Для назначения рационального лечения необходимо учитывать клиническую форму кандидоза, его распространенность и предрасполагающие факторы (общие и местные). При поверхностном кандидозе половых органов и перигенитальной области — степень обсемененности ЖКТ. При массивной колонизации ЖКТ грибами рода Candida целесообразно назначение препаратов натамицина, леворина, нистатина и др.

ЦЕЛИ ЛЕЧЕНИЯ

Лечение направлено на элиминацию дрожжеподобных грибов рода Candida и нормализацию клинической картины заболевания.

НЕМЕДИКАМЕНТОЗНОЕ ЛЕЧЕНИЕ

Не используется.

МЕДИКАМЕНТОЗНОЕ ЛЕЧЕНИЕ КАНДИДОЗА ПРИ БЕРЕМЕННОСТИ

Во время беременности при любом сроке назначают местную терапию (табл. 48-2).

Таблица 48-2. Интравагинальные препараты для лечения кандидозного вульвовагинита

Препарат Схема лечения
Натамицин интравагинально по 1 свече перед сном в течение 3–6 дней
Сертаконазол интравагинально 1 свеча однократно
Эконазол интравагинально свеча 150 мг перед сном в течение 3 дней

Для лечения кандидоза, вызванного не Candida albicans, применяют местную терапию азолами 7–14 дней.

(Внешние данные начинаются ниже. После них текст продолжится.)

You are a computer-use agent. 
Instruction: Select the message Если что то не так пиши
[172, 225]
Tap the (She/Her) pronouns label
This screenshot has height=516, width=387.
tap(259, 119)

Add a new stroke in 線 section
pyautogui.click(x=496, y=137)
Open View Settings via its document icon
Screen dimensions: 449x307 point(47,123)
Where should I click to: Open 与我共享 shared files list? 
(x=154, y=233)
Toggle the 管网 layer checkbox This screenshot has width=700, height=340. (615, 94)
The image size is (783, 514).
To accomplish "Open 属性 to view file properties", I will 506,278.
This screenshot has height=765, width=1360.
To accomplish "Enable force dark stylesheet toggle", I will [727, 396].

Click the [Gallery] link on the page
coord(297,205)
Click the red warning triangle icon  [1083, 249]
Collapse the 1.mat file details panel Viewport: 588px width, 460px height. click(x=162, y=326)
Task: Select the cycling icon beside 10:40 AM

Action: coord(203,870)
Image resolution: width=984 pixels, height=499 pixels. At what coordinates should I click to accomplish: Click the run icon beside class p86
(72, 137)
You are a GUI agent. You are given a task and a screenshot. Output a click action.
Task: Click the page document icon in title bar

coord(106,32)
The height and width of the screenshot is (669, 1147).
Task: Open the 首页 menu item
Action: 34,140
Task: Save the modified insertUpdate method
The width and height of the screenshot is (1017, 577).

Кроме того, может быть использована борная кислота (600 мг в желатиновых капсулах) вагинально 1 раз в день в течение 2 нед.

ХИРУРГИЧЕСКОЕ ЛЕЧЕНИЕ

Не проводят.

ПРОФИЛАКТИКА И ПРОГНОЗИРОВАНИЕ ОСЛОЖНЕНИЙ ГЕСТАЦИИ

Лечение инфекции во время беременности с целью профилактики передачи возбудителя плоду.

ПОКАЗАНИЯ К КОНСУЛЬТАЦИИ ДРУГИХ СПЕЦИАЛИСТОВ

При наличии предрасполагающих факторов, таких, как иммунодефицитные состояния, болезни крови, новообразования, эндокринопатии и др., проводится консультация смежными специалистами.

ПОКАЗАНИЯ К ГОСПИТАЛИЗАЦИИ

Установленный диагноз – кандидоз – как самостоятельное заболевание госпитализации не требует.

ОЦЕНКА ЭФФЕКТИВНОСТИ ЛЕЧЕНИЯ

Контроль излеченности не проводится. Инфекция считается излеченной, если у пациентки нет клинических проявлений. Выявление контактов, регистрация не требуются.

Лечение полового партнёра проводят только в том случае, если у него имеется кандидозный баланит/баланопостит.

ИНФОРМАЦИЯ ДЛЯ ПАЦИЕНТКИ

Врач обсуждает с пациенткой возможность и необходимость обследования на другие ИППП, рекомендует вакцинацию против гепатита В.

Выявляют предрасполагающие и поддерживающие факторы и меры по их предотвращению, особенно при хроническом рецидивирующем процессе.